The Danish Girl aspires to be an Academy Award contender on virtually every level. This mindset is the film’s biggest strength and its biggest hindrance. From a technical standpoint, it is impeccably filmed. Every frame is filled with visual splendor and strong period detail. Everything on the surface is worthy of award discussion. Where The Danish Girl fails is in its portrayal of the central story. All of the external filmmaking can’t offset the absence of worthwhile impact on an internal level. There was never a moment where I felt an emotional connection to the story. It was a lot like studying a mounted painting with no subtext.
Based on the real life story of Einar Wegener/Lili Elbe (Eddie Redmayne), the first known individual to undergo a sex change, The Danish Girl aims to please. The problem is that director Tom Hooper is far too reserved in his storytelling. Everything feels overly calculated to avoid being offensive. By playing it safe, Hooper removes any of the emotional impact of the story. Einar’s struggle is one that should create an emotional connection. His transition into adopting a female identity strains his marriage and subjects him to ridicule and mockery.
Hooper’s choices prevent any sort of investment in Einar’s struggle. At the beginning, Einar does not come across as someone struggling with his gender identity. It is only when he closely examines a dress that he starts to show signs of conflict. That moment aside, there is little done to show Einar/Lili’s internal dilemma. Oftentimes, the narrative feels like it is grasping at straws to avoid being too controversial or emotionally draining.
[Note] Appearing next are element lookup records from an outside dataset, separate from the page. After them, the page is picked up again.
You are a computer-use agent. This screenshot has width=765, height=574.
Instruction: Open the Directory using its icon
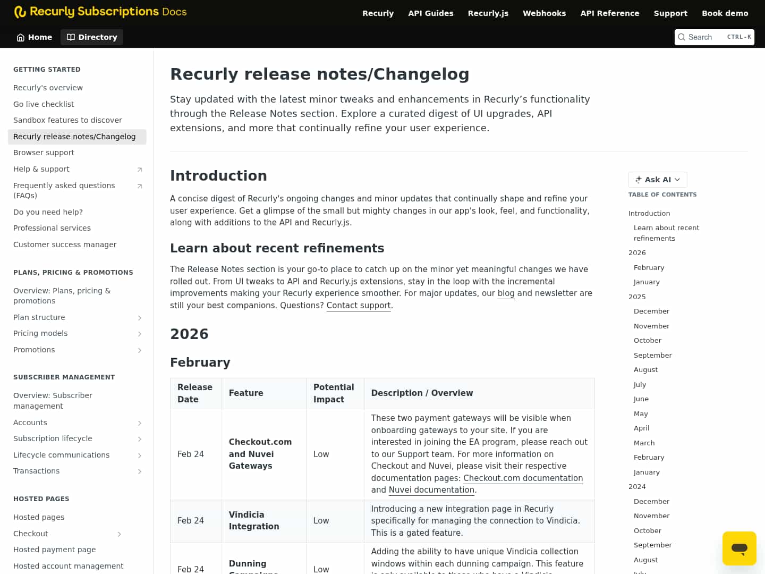pyautogui.click(x=71, y=37)
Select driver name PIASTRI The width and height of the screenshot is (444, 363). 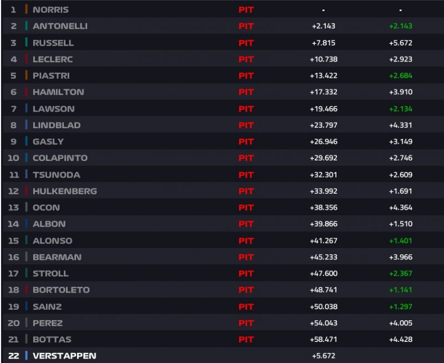pos(51,75)
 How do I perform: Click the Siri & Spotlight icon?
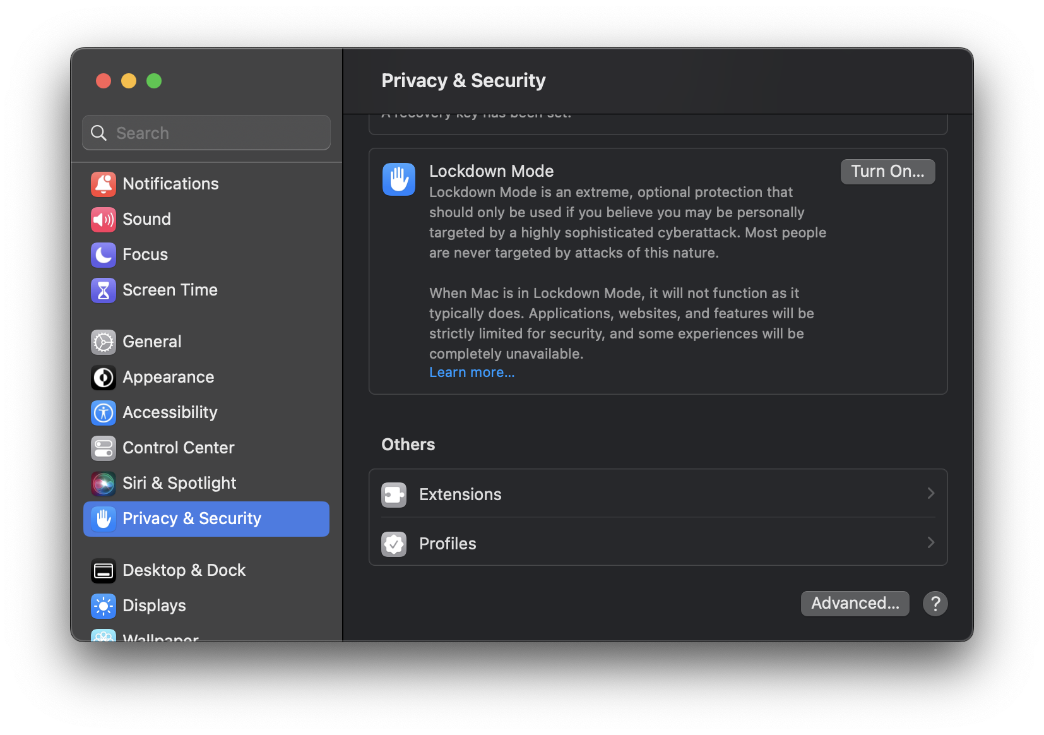tap(104, 483)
Many of Lili’s documented tribulations are absent from this film. What is put in their place provides little in the way of taxing drama.
The lack of an emotional investment is not due to the performances of the two leads. Both Redmayne and co-lead Alicia Vikander do their best with the outlines they are given. Like his Oscar-winning performance in The Theory of Everything, Redmayne owns the difficult physicality required for this role. Like the film itself, his performance excels on the surface. The way he changes his mannerisms throughout the film is impressive but there’s not enough of an internal performance. We don’t get to explore the mind of Einar/Lili as the film progresses. After a while, Einar/Lili ceases to be interesting and becomes a superficial detail rather than a fully realized protagonist.
Keeping up with her already stellar year, Alicia Vikander is the true highlight of The Danish Girl. As Einar’s wife and fellow painter, Vikander manages to transcend the limitations of the story. Her performance manages to convey everything her character is struggling with internally. She witnesses her whole livelihood get turned upside down. Even though much of The Danish Girl feels like fabricated storytelling to serve a film, Vikander helps bring some reality. Expect to see Vikander emerge as a potential frontrunner as we get closer to the onslaught of award ceremonies.
The Danish Girl is two-thirds of a lavish but harmless period piece. The final thirty minutes or so descends into becoming a preachy and overly melodramatic statement. There are a few moments of symbolism that did manage to surpass the overall reserved depiction of the subject matter. Einar visiting a peep show was one of the best scenes in the movie. Those are the kinds of moments I was hoping to see more of. Even with two excellent performances at the center of a beautifully composed film, The Danish Girl only scratches the surface of this fascinating real life story.